• [EXERCISE REQUIREMENTS]: Give back exactly the lines of the data below, starting with the line that has "Details [tab] (640, 1063)" and going on through the line that has "DMCA/Copyright Information (671, 2495)".

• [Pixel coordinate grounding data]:
----------------
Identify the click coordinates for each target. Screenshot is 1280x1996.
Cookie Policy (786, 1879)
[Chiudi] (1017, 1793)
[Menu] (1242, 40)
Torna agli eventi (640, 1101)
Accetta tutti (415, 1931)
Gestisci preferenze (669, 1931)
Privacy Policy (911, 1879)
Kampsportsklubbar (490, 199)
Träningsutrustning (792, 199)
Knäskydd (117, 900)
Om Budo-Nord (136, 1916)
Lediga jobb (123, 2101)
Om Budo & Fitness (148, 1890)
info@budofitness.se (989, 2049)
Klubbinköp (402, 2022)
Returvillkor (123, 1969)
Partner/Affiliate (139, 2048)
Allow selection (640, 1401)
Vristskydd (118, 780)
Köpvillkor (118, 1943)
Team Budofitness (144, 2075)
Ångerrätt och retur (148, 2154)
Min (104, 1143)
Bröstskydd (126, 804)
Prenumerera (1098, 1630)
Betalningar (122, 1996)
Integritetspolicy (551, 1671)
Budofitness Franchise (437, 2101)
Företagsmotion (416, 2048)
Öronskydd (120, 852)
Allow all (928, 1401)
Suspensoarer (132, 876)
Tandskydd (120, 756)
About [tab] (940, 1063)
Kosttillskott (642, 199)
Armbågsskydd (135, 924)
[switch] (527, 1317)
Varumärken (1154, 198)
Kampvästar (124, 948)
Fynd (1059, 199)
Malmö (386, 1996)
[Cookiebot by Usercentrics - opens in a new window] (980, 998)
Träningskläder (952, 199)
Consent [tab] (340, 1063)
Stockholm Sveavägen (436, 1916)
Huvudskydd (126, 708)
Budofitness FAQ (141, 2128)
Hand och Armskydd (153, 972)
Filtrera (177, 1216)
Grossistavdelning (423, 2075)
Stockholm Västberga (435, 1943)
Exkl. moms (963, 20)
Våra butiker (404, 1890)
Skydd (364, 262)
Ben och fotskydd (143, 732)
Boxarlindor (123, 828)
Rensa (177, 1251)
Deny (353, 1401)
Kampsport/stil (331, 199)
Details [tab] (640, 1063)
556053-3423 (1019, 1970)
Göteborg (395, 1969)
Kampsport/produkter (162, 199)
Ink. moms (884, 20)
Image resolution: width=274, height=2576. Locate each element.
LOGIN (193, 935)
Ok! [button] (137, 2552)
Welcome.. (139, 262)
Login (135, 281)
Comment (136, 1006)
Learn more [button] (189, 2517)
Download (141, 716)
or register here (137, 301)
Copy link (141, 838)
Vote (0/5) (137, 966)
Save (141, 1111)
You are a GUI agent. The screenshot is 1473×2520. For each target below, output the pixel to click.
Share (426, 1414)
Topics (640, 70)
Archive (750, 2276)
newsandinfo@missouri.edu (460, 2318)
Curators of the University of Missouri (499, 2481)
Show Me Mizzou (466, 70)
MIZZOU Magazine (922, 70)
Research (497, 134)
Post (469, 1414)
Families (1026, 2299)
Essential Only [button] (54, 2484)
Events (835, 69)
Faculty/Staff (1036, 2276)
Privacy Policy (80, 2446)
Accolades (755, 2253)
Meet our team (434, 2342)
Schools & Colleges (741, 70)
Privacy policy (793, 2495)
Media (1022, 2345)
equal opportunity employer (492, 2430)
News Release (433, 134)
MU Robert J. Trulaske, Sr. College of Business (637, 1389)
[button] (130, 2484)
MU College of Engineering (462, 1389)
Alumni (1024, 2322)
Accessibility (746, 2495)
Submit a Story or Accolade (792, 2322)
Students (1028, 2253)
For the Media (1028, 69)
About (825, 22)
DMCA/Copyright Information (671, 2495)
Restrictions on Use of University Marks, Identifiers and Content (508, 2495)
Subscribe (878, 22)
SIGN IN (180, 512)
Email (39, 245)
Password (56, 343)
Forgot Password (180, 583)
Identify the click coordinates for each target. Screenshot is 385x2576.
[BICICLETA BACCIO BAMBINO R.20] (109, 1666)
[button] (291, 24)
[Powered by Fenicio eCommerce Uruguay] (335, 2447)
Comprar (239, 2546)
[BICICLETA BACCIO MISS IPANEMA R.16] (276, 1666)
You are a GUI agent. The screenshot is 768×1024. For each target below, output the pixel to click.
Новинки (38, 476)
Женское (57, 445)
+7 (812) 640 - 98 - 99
----------------
• [ANSWER TO THIS TASK]:
Details [tab] (640, 1063)
556053-3423 (1019, 1970)
Göteborg (395, 1969)
Kampsport/produkter (162, 199)
Ink. moms (884, 20)
Image resolution: width=274, height=2576. Locate each element.
LOGIN (193, 935)
Ok! [button] (137, 2552)
Welcome.. (139, 262)
Login (135, 281)
Comment (136, 1006)
Learn more [button] (189, 2517)
Download (141, 716)
or register here (137, 301)
Copy link (141, 838)
Vote (0/5) (137, 966)
Save (141, 1111)
You are a GUI agent. The screenshot is 1473×2520. For each target below, output the pixel to click.
Share (426, 1414)
Topics (640, 70)
Archive (750, 2276)
newsandinfo@missouri.edu (460, 2318)
Curators of the University of Missouri (499, 2481)
Show Me Mizzou (466, 70)
MIZZOU Magazine (922, 70)
Research (497, 134)
Post (469, 1414)
Families (1026, 2299)
Essential Only [button] (54, 2484)
Events (835, 69)
Faculty/Staff (1036, 2276)
Privacy Policy (80, 2446)
Accolades (755, 2253)
Meet our team (434, 2342)
Schools & Colleges (741, 70)
Privacy policy (793, 2495)
Media (1022, 2345)
equal opportunity employer (492, 2430)
News Release (433, 134)
MU Robert J. Trulaske, Sr. College of Business (637, 1389)
[button] (130, 2484)
MU College of Engineering (462, 1389)
Alumni (1024, 2322)
Accessibility (746, 2495)
Submit a Story or Accolade (792, 2322)
Students (1028, 2253)
For the Media (1028, 69)
About (825, 22)
DMCA/Copyright Information (671, 2495)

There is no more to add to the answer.